§ THE PROBLEM
Show each line in the entries below that contains the word "Point", treating uppercase and lowercase as different.

>>

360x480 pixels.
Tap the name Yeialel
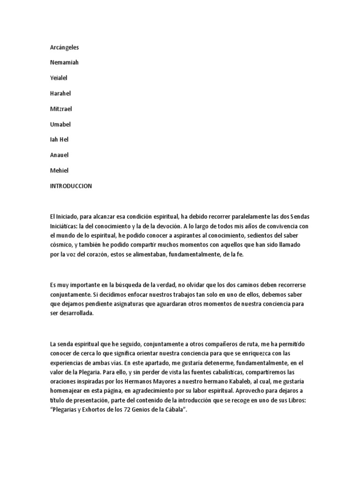pyautogui.click(x=59, y=78)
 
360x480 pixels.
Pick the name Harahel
pyautogui.click(x=60, y=94)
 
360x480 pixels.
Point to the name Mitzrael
pyautogui.click(x=61, y=109)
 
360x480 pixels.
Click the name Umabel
pyautogui.click(x=60, y=125)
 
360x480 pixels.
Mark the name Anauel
pyautogui.click(x=60, y=155)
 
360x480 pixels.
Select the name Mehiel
pyautogui.click(x=59, y=171)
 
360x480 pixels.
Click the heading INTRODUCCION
pyautogui.click(x=71, y=186)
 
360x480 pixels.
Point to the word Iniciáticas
pyautogui.click(x=68, y=226)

<<

§ RESPONSE FOR THIS EXERCISE
Point to the name Mitzrael
Point to the word Iniciáticas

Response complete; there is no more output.